Update: 10.08.2016 - 16:37 Uhr 18 Kommentare

Wer sein Geld bei der Bank parkt, der zahlt

FrankfurtEine kleine bayerische Raiffeisenbank verlangt von September an von Privatkunden mit großen Summen auf dem Girokonto einen Strafzins. Josef Paul, Vorstandsmitglied der Raiffeisenbank Gmund am Tegernsee, bestätigte am Mittwoch, dass die Bank für Beträge von mehr als 100.000 Euro auf dem Girokonto oder dem Tagesgeld-Konto ein „Verwahr-Entgelt“ von 0,4 Prozent erheben werde.

„Wir haben alle Großanleger gezielt angeschrieben und ihnen empfohlen, sich Gedanken zu machen“, sagte Paul. „Wenn man keine Anreize schafft, etwas zu verändern, verändert sich auch nichts“, begründete er den Schritt.

Banken zahlen selbst 0,4 Prozent, wenn sie überschüssige Einlagen über Nacht bei der Europäischen Zentralbank (EZB) parken. Auch die DZ Bank, das Spitzeninstitut der Volks- und Raiffeisenbanken, verlangt von den angeschlossenen Instituten dafür Zinsen. Bisher haben Banken diese Strafzinsen nur an institutionelle Anleger und Firmenkunden weitergereicht.

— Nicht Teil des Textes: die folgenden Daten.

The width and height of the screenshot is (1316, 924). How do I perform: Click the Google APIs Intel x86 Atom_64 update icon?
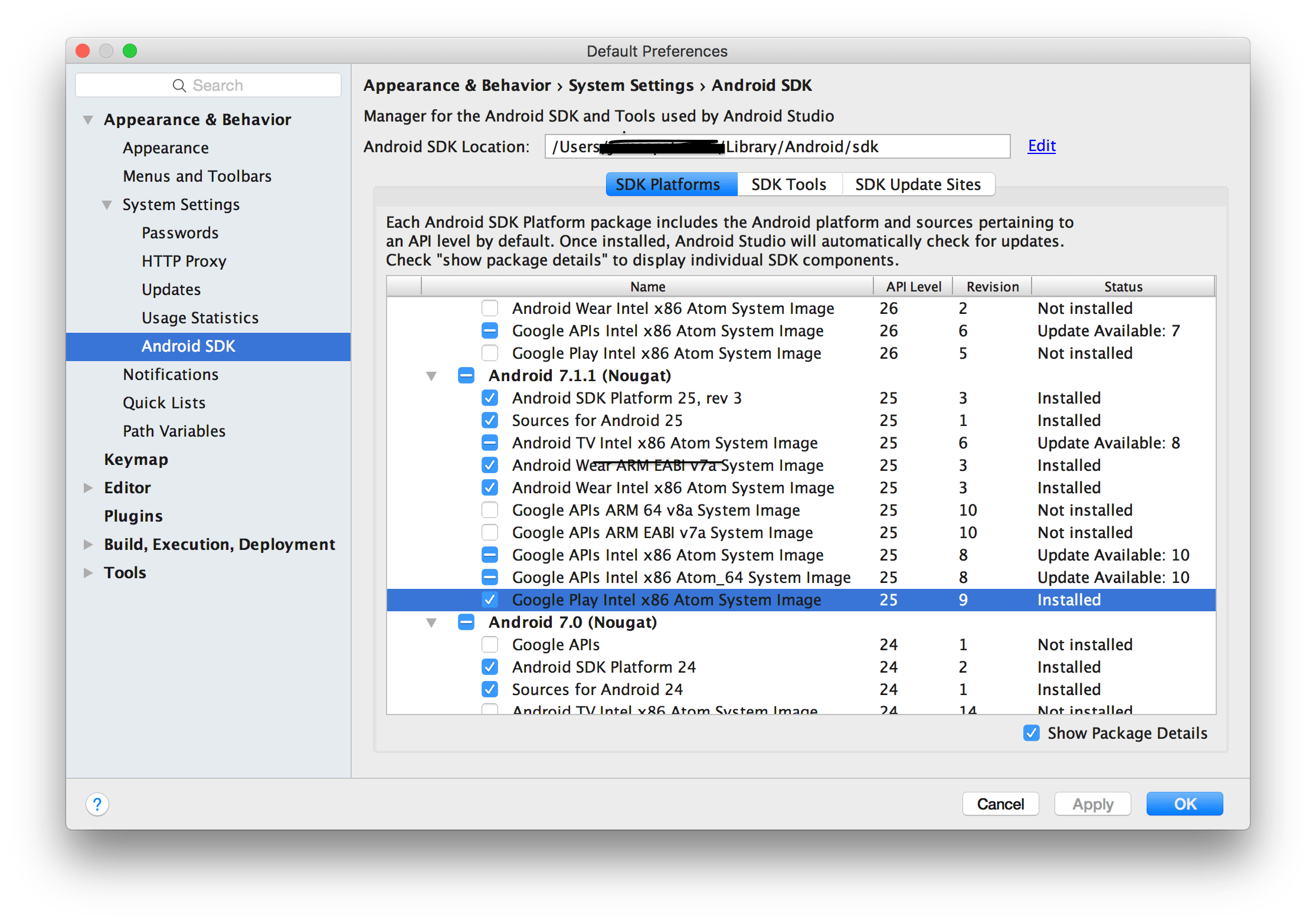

Für Privatkunden schließen sie die meisten deutschen Geldhäuser offiziell aus. Nur die Skatbank, eine zum Genossenschaftssektor gehörende Direktbank aus dem thüringischen Altenburg, hatte für Beträge über eine halbe Million Euro Negativzinsen eingeführt. Die ebenfalls genossenschaftliche Alternativ-Bank GLS plant im Kampf gegen das Zinstief von den Kunden einen monatlichen „Solidarbeitrag“ zu erheben. Viele Geldhäuser bieten inzwischen keine kostenlosen Girokonten mehr an oder erhöhen die Gebühren für Kontoführung und Kreditkarten.

Der Genossenschaftsverband Bayern (GVB), dem die 299 Volks- und Raiffeisenbanken im Freistaat angehören, äußert Verständnis für sein Mitglied vom Tegernsee. „Der extreme geldpolitische Kurs der EZB verursacht bei allen Banken erhebliche Kosten. Vor allem die Negativzinsen für das Anlegen überschüssiger Liquidität bei der Zentralbank belasten die Institute zunehmend“ , sagte ein Sprecher. Auf Dauer könnten die Banken das nicht selbst tragen. Sie überlegten sich daher Maßnahmen, um die Folgen abzupuffern. „Dazu kann es in letzter Konsequenz auch gehören, einen Auslagenersatz für Einlagen ins Auge zu fassen.“ Der GVB wisse allerdings von keiner Bank, die ähnliche Pläne wie die Raiffeisenbank Gmund verfolge.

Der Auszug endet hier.